WORK TO BE COMPLETED: Reproduce exactly the lines from the one containing "Select the Cheetah" through the end of the listing, minus the pictures.

RECORDS TO USE:
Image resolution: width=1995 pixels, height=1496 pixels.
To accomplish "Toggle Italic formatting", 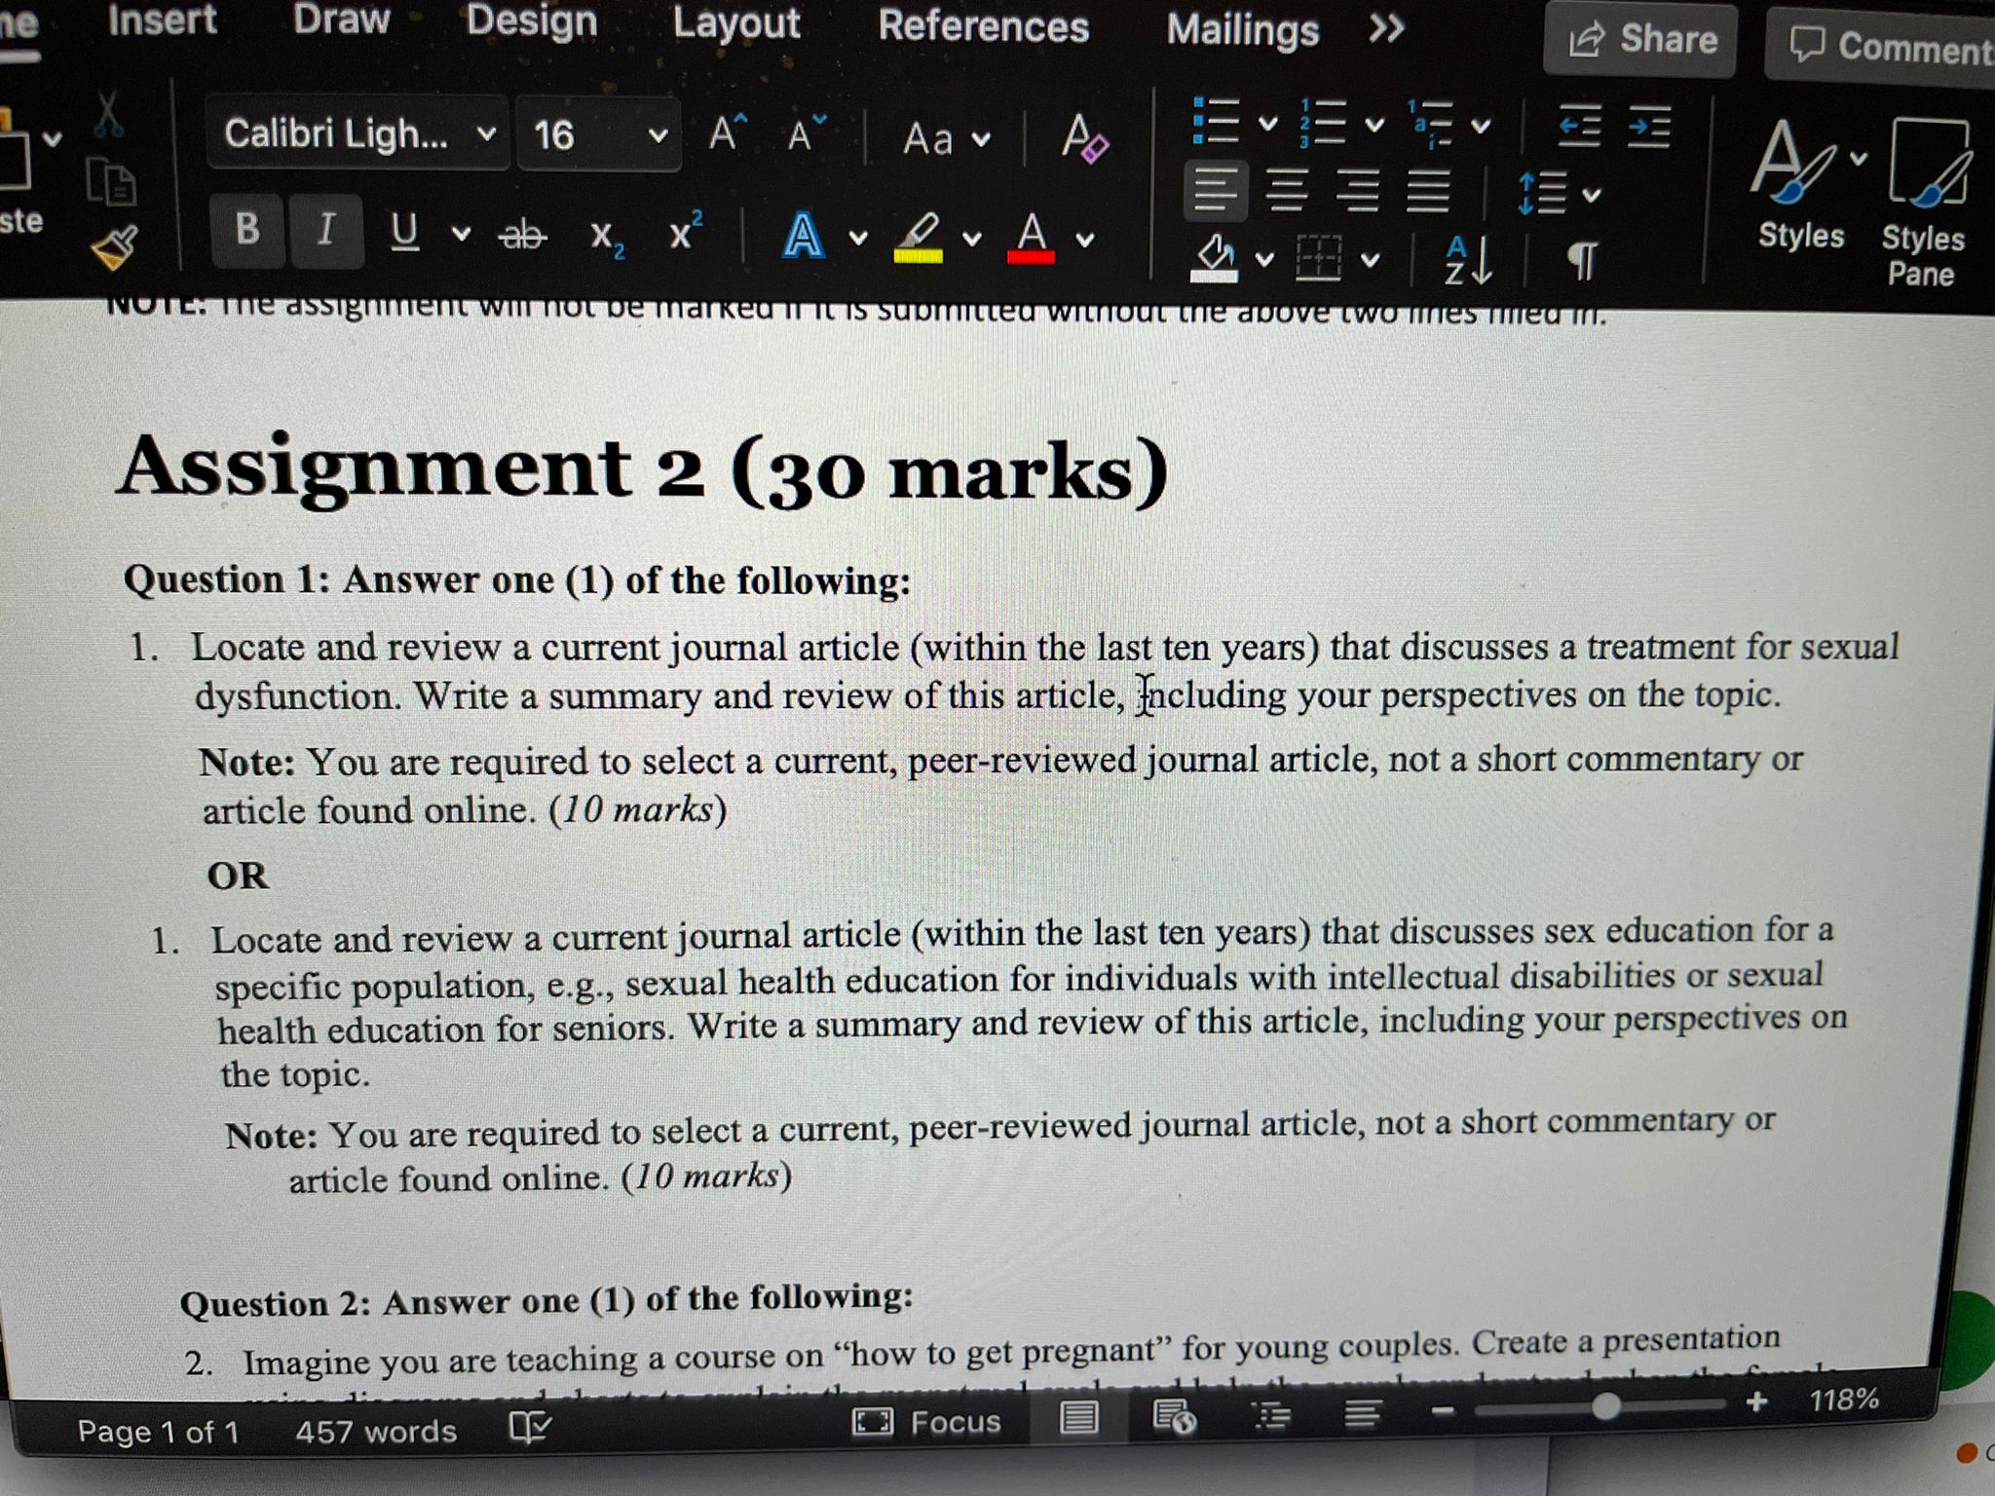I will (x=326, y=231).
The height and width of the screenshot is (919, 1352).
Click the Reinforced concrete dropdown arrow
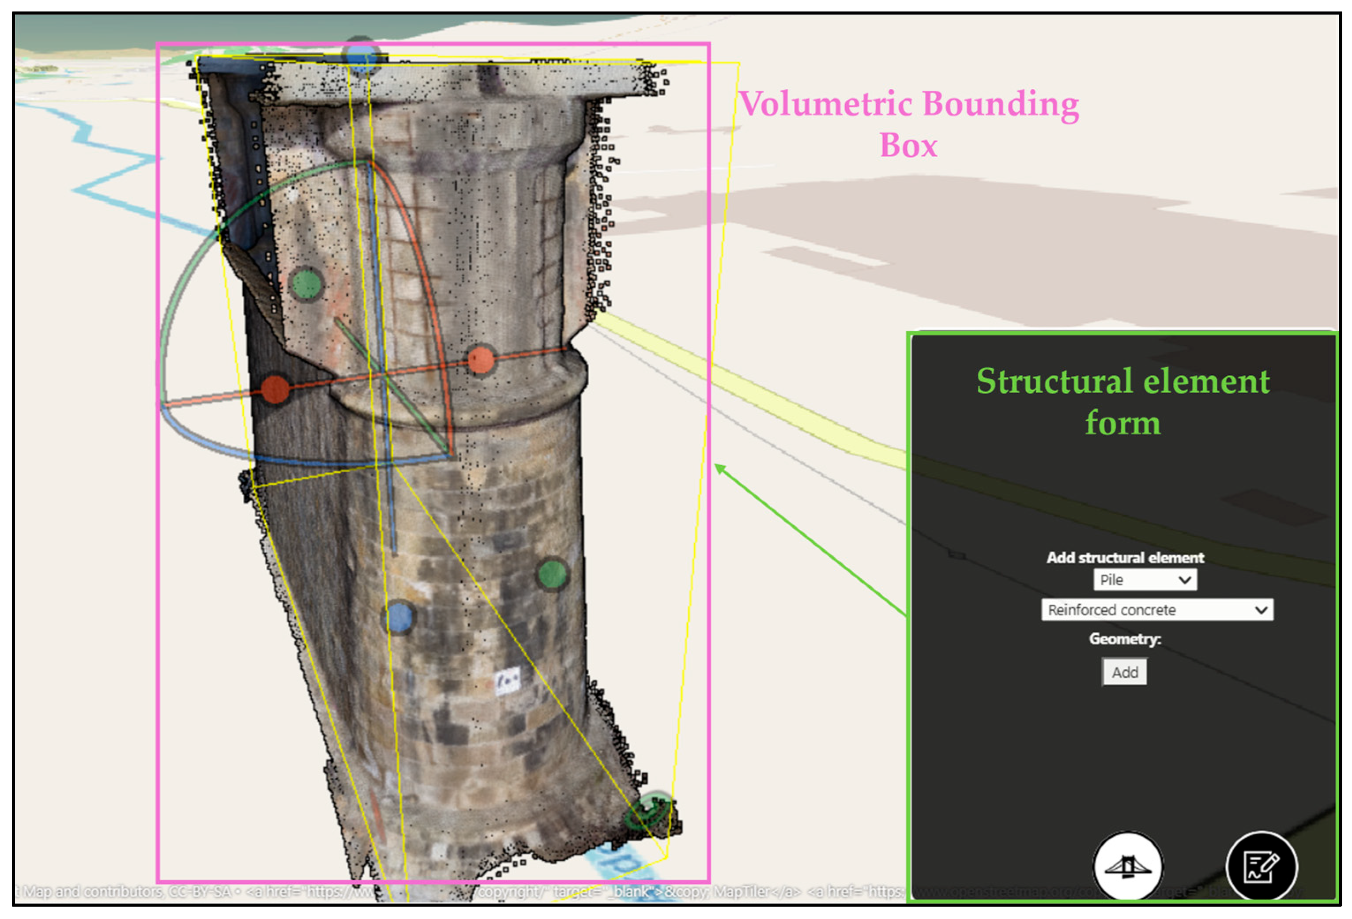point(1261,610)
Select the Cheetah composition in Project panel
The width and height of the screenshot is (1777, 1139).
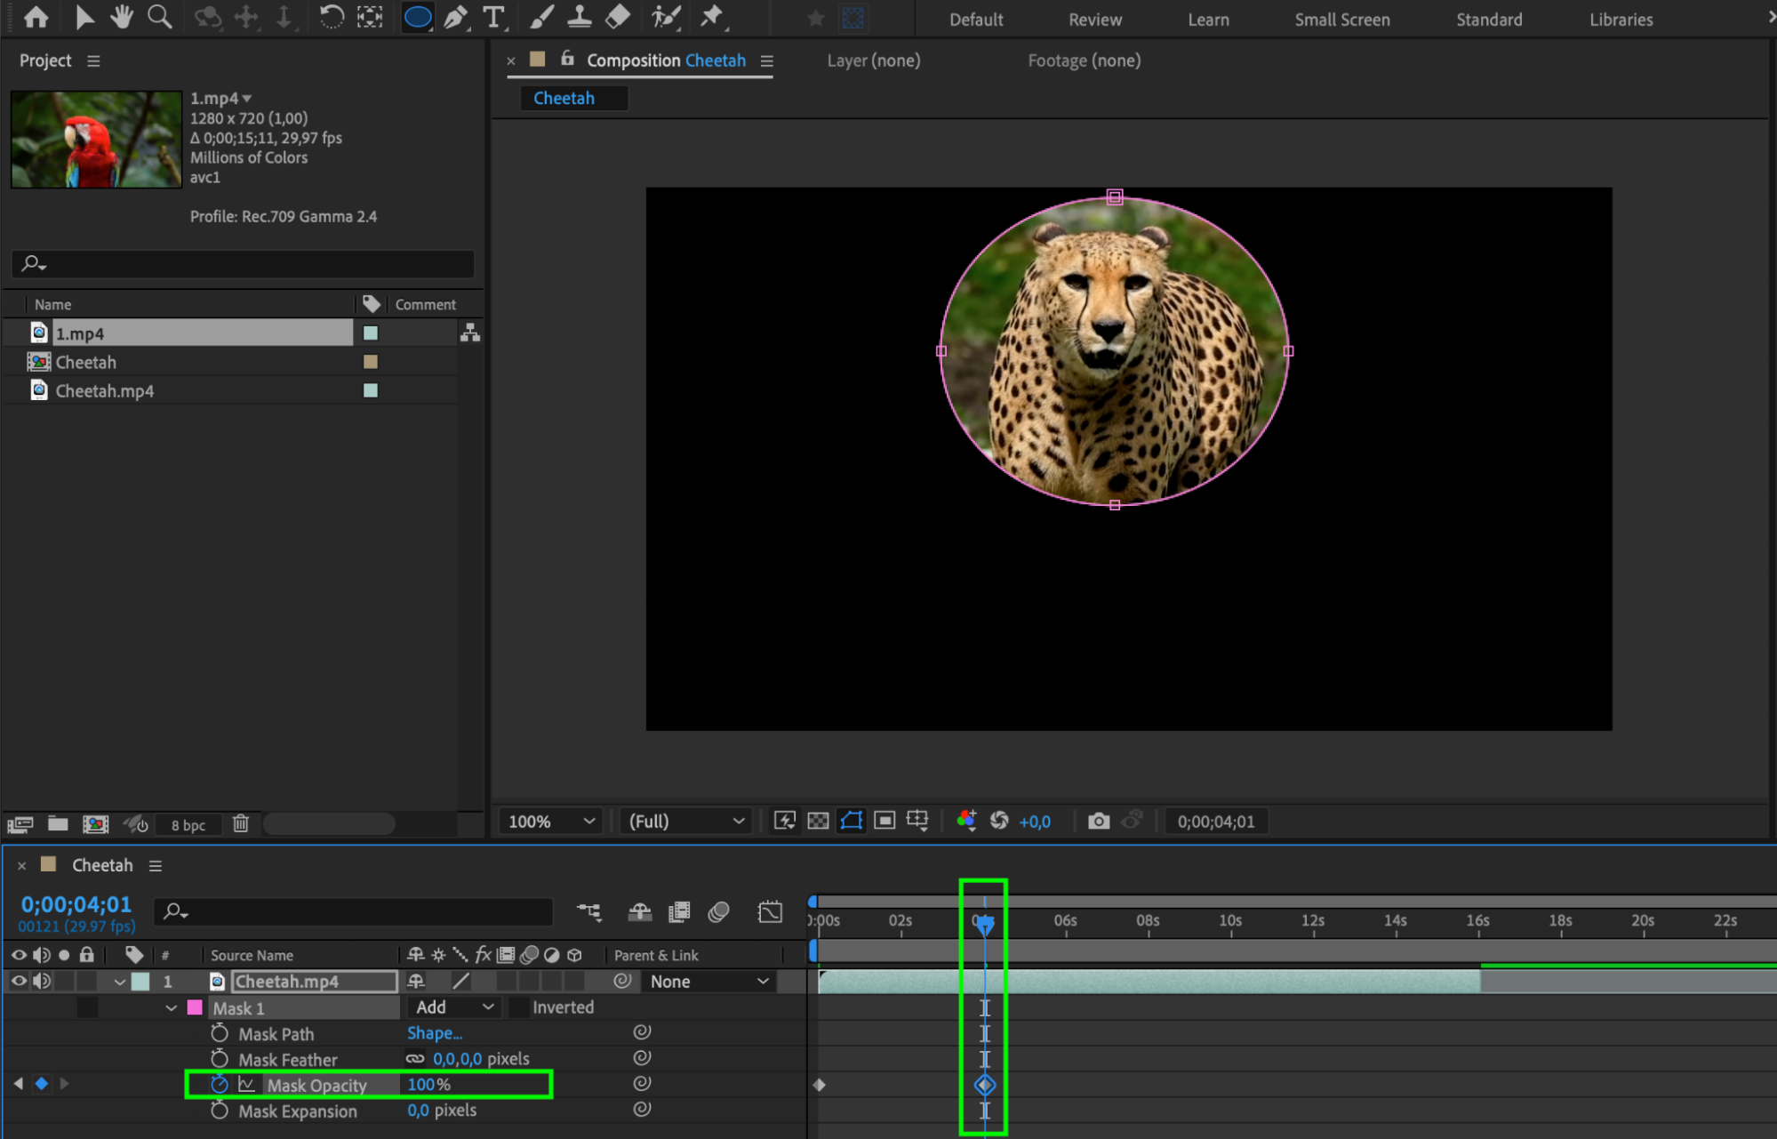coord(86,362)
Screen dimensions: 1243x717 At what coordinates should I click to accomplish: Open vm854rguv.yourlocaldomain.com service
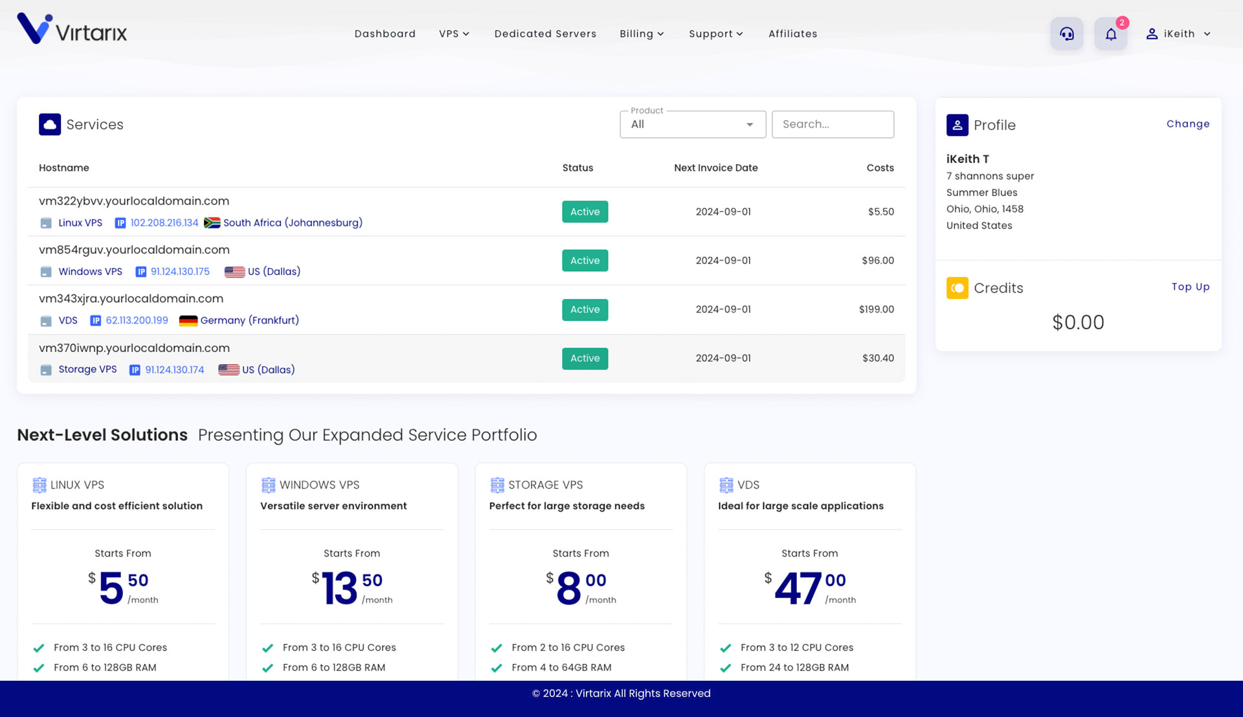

RESULT:
Select the Cheetah composition in Project panel
The width and height of the screenshot is (1777, 1139).
coord(86,362)
Screen dimensions: 1243x717 At what coordinates should I click to accomplish: Open vm854rguv.yourlocaldomain.com service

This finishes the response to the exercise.